Latest revision as of 03:20, 16 November 2022

Project Progess

GsocAIProjectProgress

About Me

I am currently a full-time graduate student living in Colorado, US. I've been coding since I was about 12, initially writing text based adventures for myself and my friends to play, moving on to RPGs using some primitive sprite based graphics and completed a mini RPG in high school, complete with graphics and music I wrote on my keyboard.

Since then, I have graduated from Pennsylvania State University with a bachelors degree in computer science and entered a PhD graduate program focusing on AI research. I use C++ primarily for research and have been a teaching assistant for our undergraduate C++ course. I have approximately 4/5 years of C++ experience and some Python experience.

Contact Information

  • IRC: barbarianhero
  • Forum id: rende
  • Gna! username: dhains
  • preferred email: dhains__A!T__ gmail.com

I'll be adding more to this page as I have the time. Please feel free to contact me if you have any questions.

My Contribs

Since I have been active with Wesnoth development for the past few weeks, I have submitted several patches and gained SVN access. Since then, I have been focusing on getting Formula AI to a point where I can begin development of the ideas set forth in this proposal by implementing necessary features:

Terrain Knowledge

These checkins exposed map and terrain features to Formula AI, a much needed feature. Terrain information is now available to Formula AI using 'map.terrain' from within Formula AI. This allowed implementation of the 'woodchopper' feature requested on the forums.

  • Exposed terrain, nearest_loc function, woodchopper example - [1], [2]

Documentation can be found on the FormulaAI wiki page and also on the Woodchopper forum thread

Formula AI Scripts

The overall goal of the following checkins was to create and support a new way of writing Formula AI, i.e. formula AI script files to allow reuse and support building of pluggable Formula libraries:

  • Created def keyword for custom functions: [3]
  • Formula Script support: [4]
  • Cleaned up Formula AI script read method : [5]
  • Fixed Parsing Bug in Formula AI : [6]
  • Added Comment Support to Formula AI : [7]
  • Checked in Vim Syntax Highlighting: [8]

Formula AI scripts are now supported. Documentation can be found on the FormulaAI page.

Candidate moves and Eval functions

The following checkins are to support the building of candidate move lists and evaluation functions (work in progress):

  • Initial support for candidate move lists [9],[10]

Initial Patches: [11], [12].

Various bug fixes: [13]

Overview

Designing an AI for playing games is a challenge. Techniques such as minimax and alpha-beta pruning are useful in games such as chess or backgammon, but the complexity of Wesnoth's gamestate space precludes many of these approaches.

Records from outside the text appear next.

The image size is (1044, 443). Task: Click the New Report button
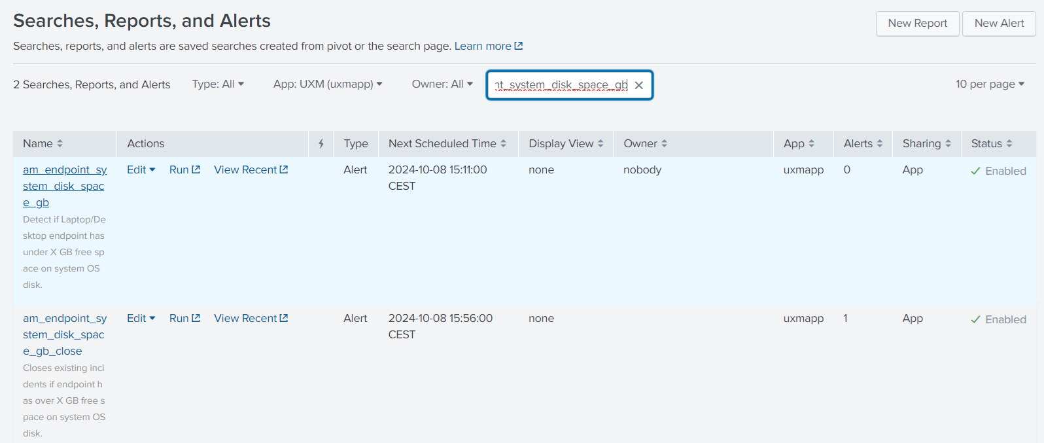[917, 24]
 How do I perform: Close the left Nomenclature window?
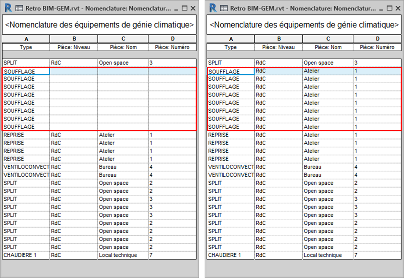coord(193,8)
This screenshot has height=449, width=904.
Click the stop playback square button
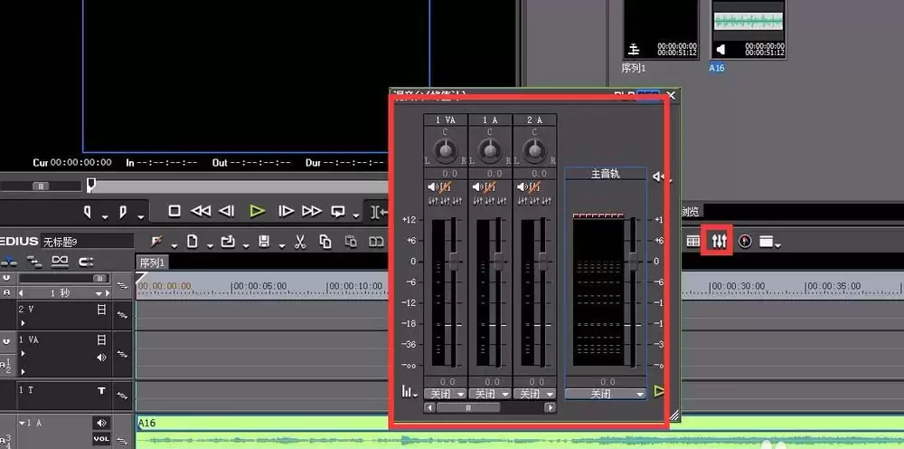coord(174,211)
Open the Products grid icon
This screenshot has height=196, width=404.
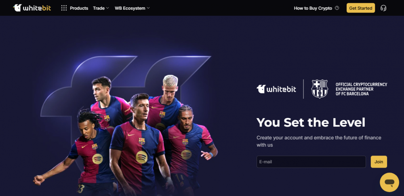pyautogui.click(x=64, y=8)
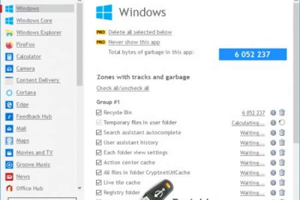Click Delete all selected below link
300x200 pixels.
click(140, 32)
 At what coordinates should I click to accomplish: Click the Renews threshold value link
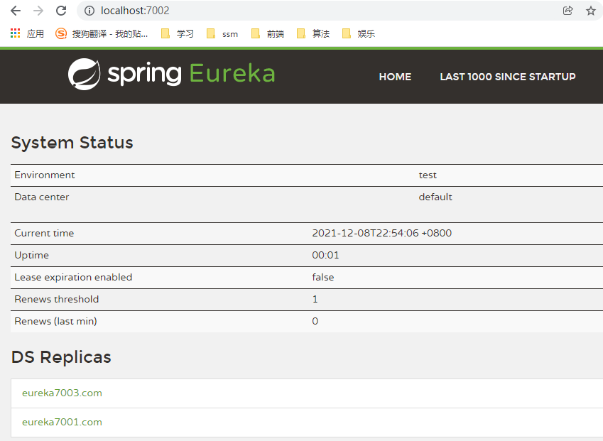click(x=315, y=299)
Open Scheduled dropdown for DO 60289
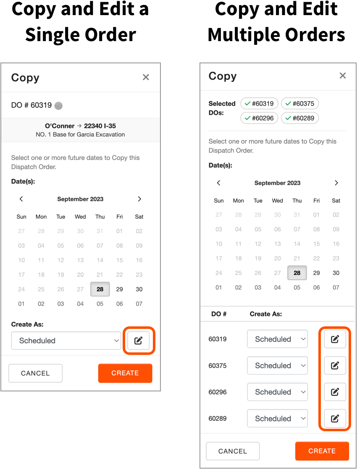 click(x=277, y=419)
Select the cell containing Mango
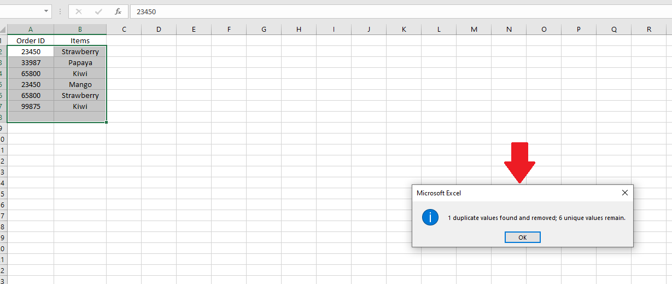The image size is (672, 284). click(x=80, y=84)
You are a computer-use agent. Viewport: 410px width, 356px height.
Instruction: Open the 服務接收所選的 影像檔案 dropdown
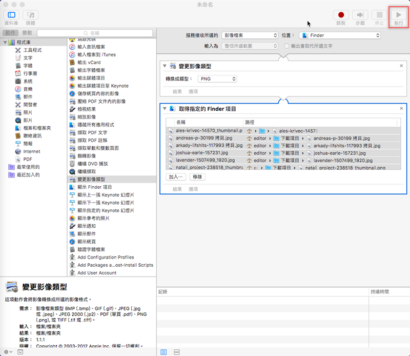click(x=250, y=35)
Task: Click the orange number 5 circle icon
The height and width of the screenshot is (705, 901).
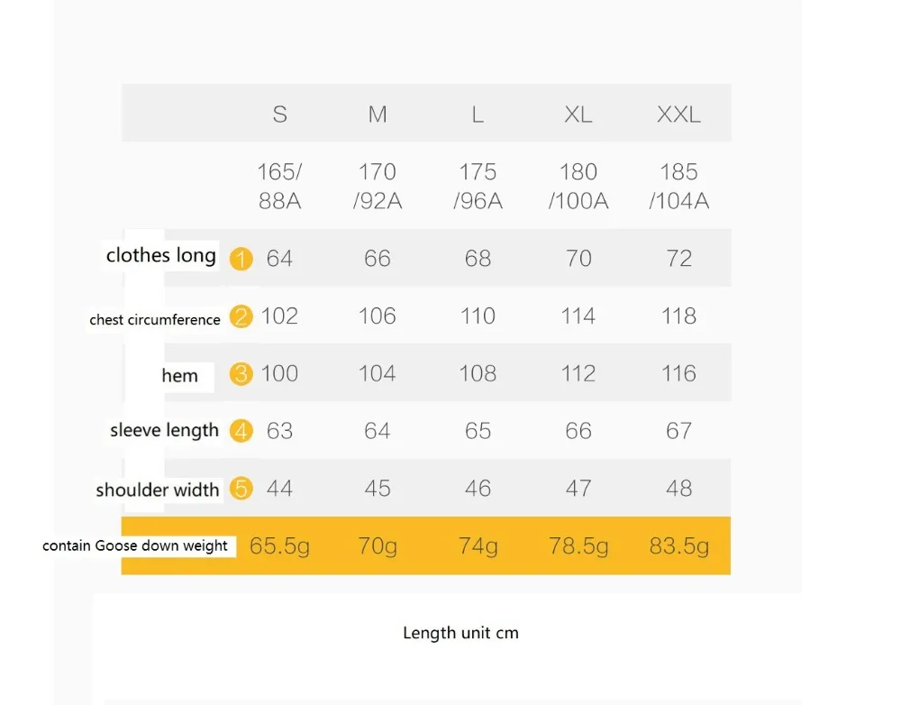Action: (241, 489)
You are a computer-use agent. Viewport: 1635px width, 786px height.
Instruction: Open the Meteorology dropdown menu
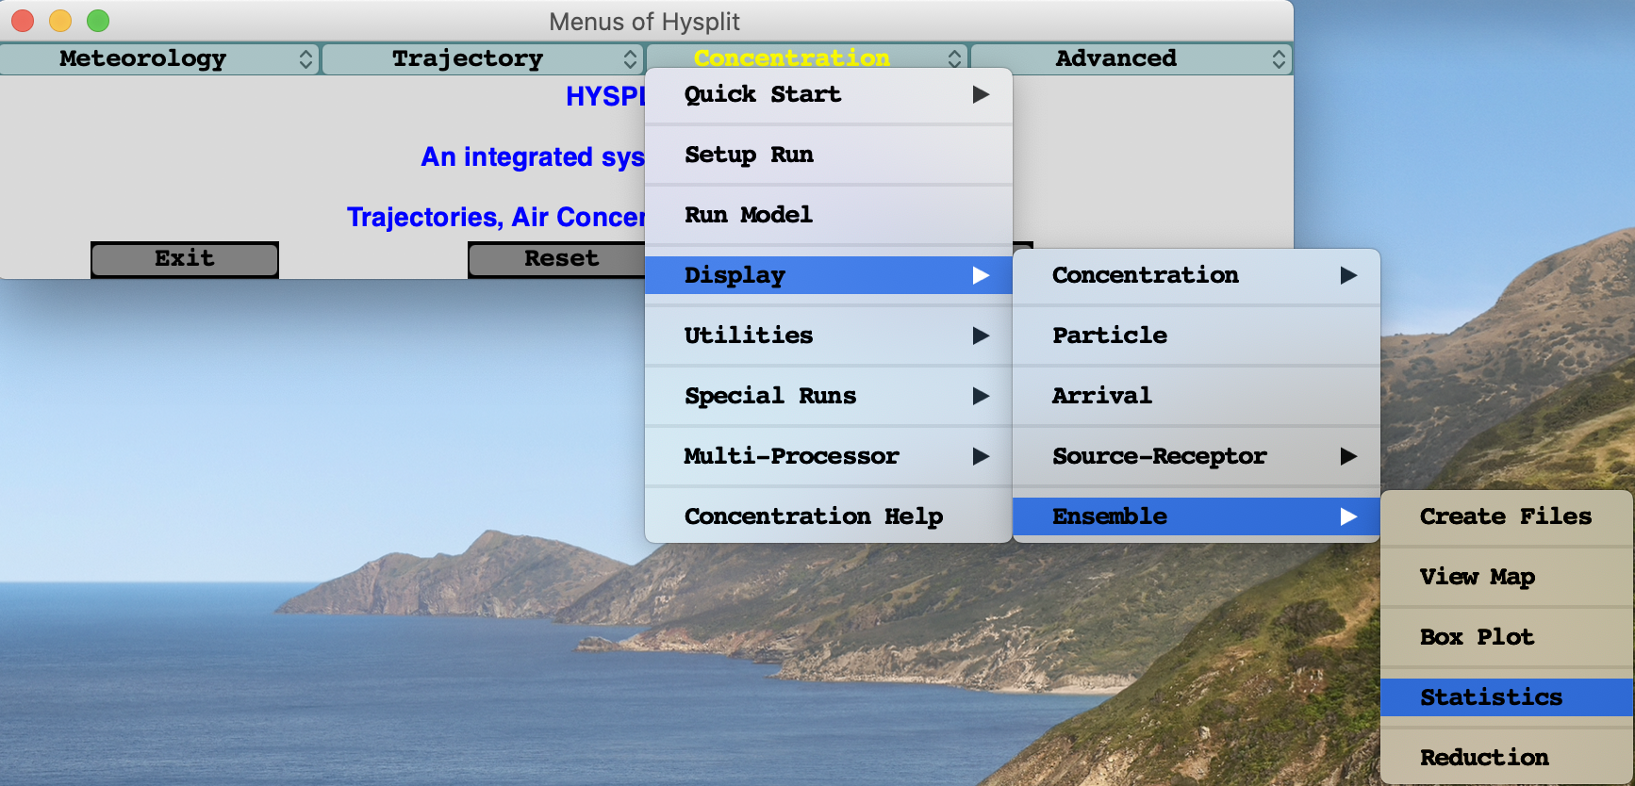[159, 58]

A common method to overcome this problem is to use scripting. Manually designed rules are created to determine the course of action, for instance if the AI should attack or defend. While these methods are effective it is generally not enough to provide challenging play, especially to experienced players. Players can 'outsmart' a scripted AI simply by exploiting the predictability inherent to scripting.

An ideal AI is one which exhibits human-like behavoir. One which can adapt its strategy to cover holes exploited by players. One which has the ability of surprise, to make the player feel as if he is playing a thinking, cunning opponent instead of just 'trying to beat the computer'. Such an AI is not a pipe dream and even more to the point, is quite feasible from a technical standpoint.

This is a proposal to implement such an AI. I propose to use dynamic scripting to combine manually designed rulebases and online learning to create a customizable, extensible and adaptive AI. his type of dynamic planning has already proven successful in creating adaptive, formidable A.I. in games such as F.E.A.R. and Neverwinter Nights [1,2].

The rulebases will be implemented in FormulaAI while the reinforcement learning portion will be handled by C++. This accomplishes two goals: 1, the AI can easily be customized and extended without touching the C++ code and with no knowledge of the reinforcement learning process and 2, the learning process can easily be 'switched off', perhaps as a difficulty setting or to force strict adherence to a script.

Rulebases - Formula AI

Rulebases contain the FormulaAI rules the AI can use to form scripts. The rulebases developed for this project will form a repository of strategies and behaviors that designers can simply plug into a WML file to create a highly effective AI without ever touching FormulaAI or the underlying learning processes. Of course, if a designer desires a new strategy they can write custom FormulaAI rules.

I plan to involve the community in this portion of the project to identify the common strategies used by players and desired by scenario and MP bot designers. The how to play series will also serve as a useful guide. I foresee three categories of rulebases the designer can choose from to customize the AI for a particular scenario or deathmatch.

Recruitment Rulebases

These rulebases will cover strategies to recruit units. A default recruitment strategy will be provided that selects the best units for the desired scenario goal.

Team Rulebases

Team rulebases will govern team strategies and will supply the majority of rules the AI can use when creating a script. Developed rulebases cover the majority of scenario and MP objectives, such as 'Escort unit x to hex y', 'Assassinate enemy leader', etc.

Unit Rulebases

Unit rulebases provide rules for unit specific behavior. Some of these rulebases will be associated to units by default, for instance a 'healing' rule for healing units, 'backstab' to thieves, etc.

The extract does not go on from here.